Hussein (el bueno), al rescate de los palestinos
El presidente de Estados Unidos muestra su compromiso con la creación de un estado palestino
El primer presidente negro descendiente de musulmanes de los Estados Unidos está dispuesto a arreglar la situación en Oriente Medio. “Durante la campaña electoral ya dije que no esperaría al final de mi primer o segundo mandato para abordar esta cuestión. Y es lo que estoy haciendo” señaló Barack Hussein Obama, que recibió ayer a su homólogo palestino en el Despacho Oval de la Casa Blanca.
Cuando Hussein abre la boca, hay comentaristas políticos de todo el mundo analizando sus palabras, pese a no haber emitido ningún sonido. Por eso, cuando empieza a decir algo, y además ese “algo” es su compromiso con un proceso de paz basado en la creación de un “Estado Palestino viable”, las especulaciones crecen exponencialmente.
Oriente Medio ha sido la misma piedra contra la que se han estrellado todos los presidentes norteamericanos recientes menos uno, George W. Bush. Su “Guerra contra el Terror” supuso una patada al avispero que empeoró la situación en la zona. Obama ahora no sólo tiene que luchar contra décadas de odio fraticida, sino que también tiene que reparar la deteriorada imagen heredada de su predecesor en el cargo.
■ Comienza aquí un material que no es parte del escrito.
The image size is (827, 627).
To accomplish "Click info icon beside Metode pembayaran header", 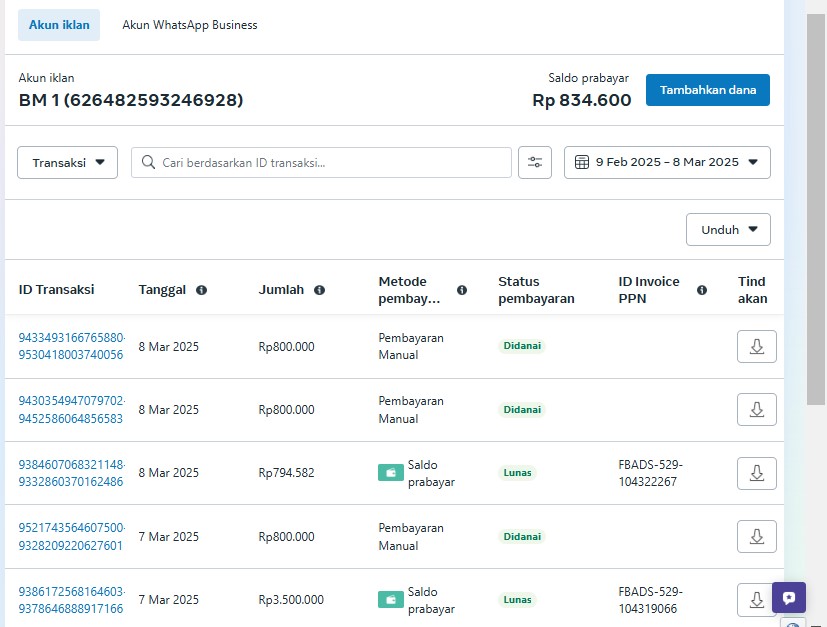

Pese a que posiblemente en Israel no estén muy satisfechos con estas declaraciones, Obama también ha intentado mostrarse comprensivo. Pidió a Abu Mazen que “continúe con sus esfuerzos para cumplir con las demandas de seguridad de Israel”, y haga lo posible por evitar las “declaraciones anti-israelíes en escuelas y mezquitas”, así como las antiamericanas, suponemos. Esperemos que le hagan más caso que los norcoreanos.